III. Négation de l’art et non-transmissibilité de la culture artistique dans le constructivisme
Le constructivisme a fait l’analyse de la « nature de l’activité artistique » et y a découvert de nouveaux éléments dont on a parlé plus haut. Une analyse plus poussée de la concrétisation de ces éléments de l’art a fait apparaître que l’art, une fois débarrassé des voies tracées par la religion et par la philosophie, n’a pas pu s’écarter de l’esthétique qui l’a conduit à l’idée de la valeur en soi d’un tableau.
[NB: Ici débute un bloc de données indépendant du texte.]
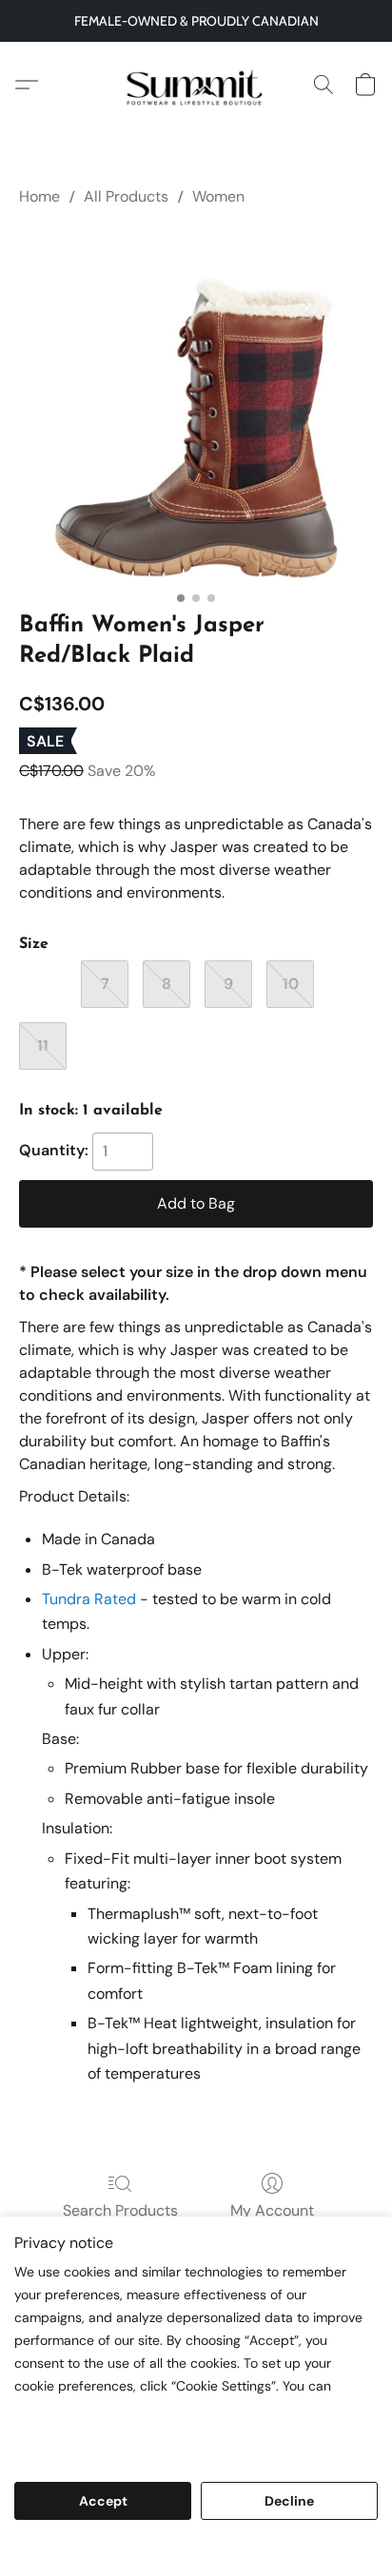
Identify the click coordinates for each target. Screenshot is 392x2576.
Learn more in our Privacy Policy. (126, 2428)
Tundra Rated (89, 1599)
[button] (196, 84)
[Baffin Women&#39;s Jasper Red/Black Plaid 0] (196, 405)
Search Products (120, 2210)
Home (39, 196)
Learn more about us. (87, 2451)
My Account (272, 2210)
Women (218, 196)
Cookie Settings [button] (196, 2550)
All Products (126, 196)
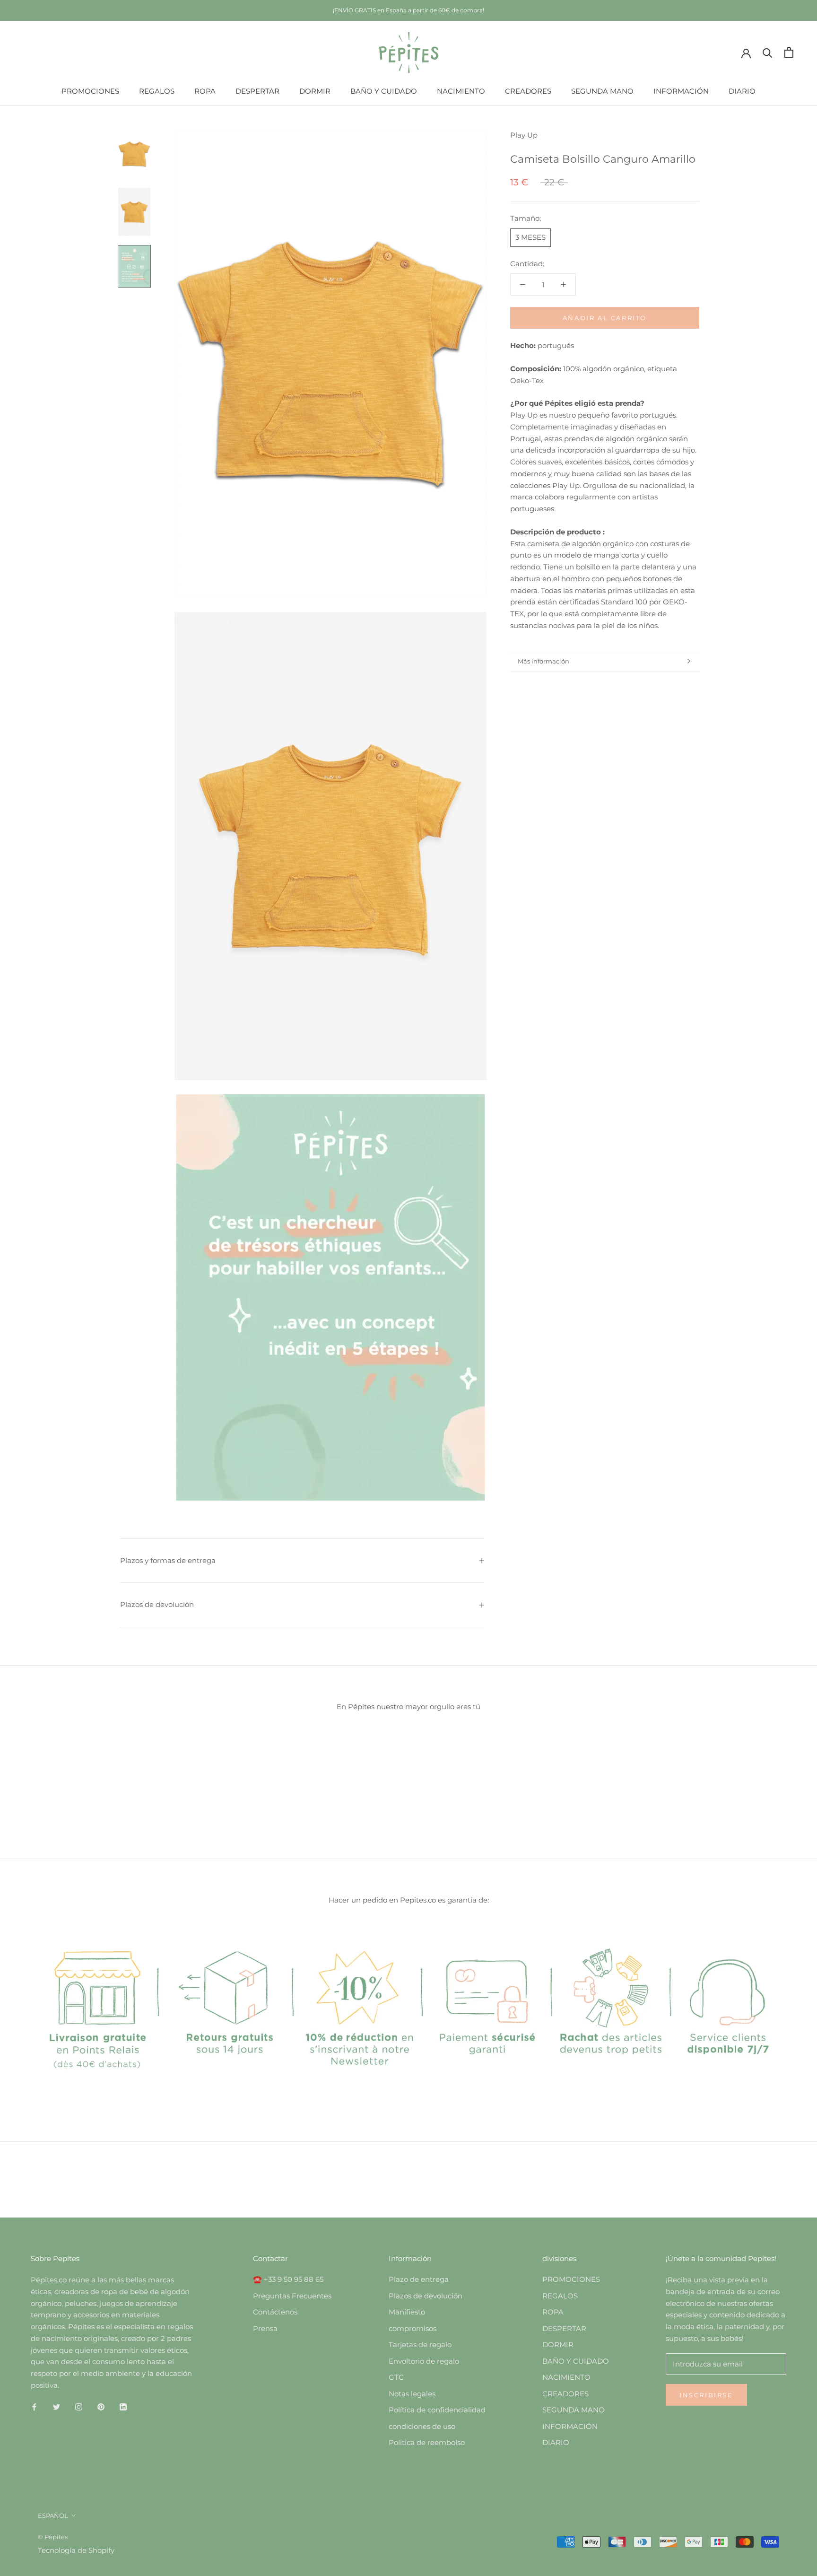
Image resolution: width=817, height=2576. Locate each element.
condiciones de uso (422, 2426)
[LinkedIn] (123, 2407)
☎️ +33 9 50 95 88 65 (288, 2279)
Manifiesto (407, 2311)
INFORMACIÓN (681, 91)
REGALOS (156, 91)
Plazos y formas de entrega (168, 1560)
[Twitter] (56, 2407)
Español (53, 2515)
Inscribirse (706, 2395)
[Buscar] (768, 52)
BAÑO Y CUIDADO (383, 91)
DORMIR (314, 91)
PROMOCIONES (90, 91)
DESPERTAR (257, 91)
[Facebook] (34, 2407)
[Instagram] (78, 2407)
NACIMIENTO (461, 91)
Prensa (265, 2328)
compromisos (412, 2328)
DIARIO (742, 91)
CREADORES (528, 91)
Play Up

En d’autres termes, la méthode analytique a été appliquée en art non pas au sens de sa signification générale comme instrument d’une pensée moderne, mais uniquement par rapport aux règles de l’art, c’est-à-dire que les règles de l’art ont continué à être mises à part, en dehors du reste de la vie.
Le tableau comme valeur en soi est un contenu qui échappe à l’analyse, le contenu d’un art où la religion et la philosophie sont remplacées par l’esthétique pure. Comme il est difficile de rejeter les atavismes entrés en nous à travers l’éducation !
On met fin au caractère sacré de la religion ; alors apparaît le caractère sacré de l’esthétique, défendu par des références aux ancêtres et par une ou deux phrases sur la valeur de l’art qui échappe à l’analyse.
Même les solutions formelles et la maîtrise artistique poussées très loin n’ont pas permis de prendre conscience de l’importance de ce qui se passe dans l’art, de prendre conscience de la finalité de l’art.
Ainsi, la voie prise par l’art en dehors du constructivisme, malgré des réussites formelles, dissimule l’idée esthétique de « l’art pour l’art » sous celle de la maîtrise artistique pour la maîtrise artistique. La finalité de l’art n’est pas prise en compte, et le contenu spirituel (que je considère comme ce qui faisait la vie de l’art du passé) rejeté est remplacé par l’esthétique.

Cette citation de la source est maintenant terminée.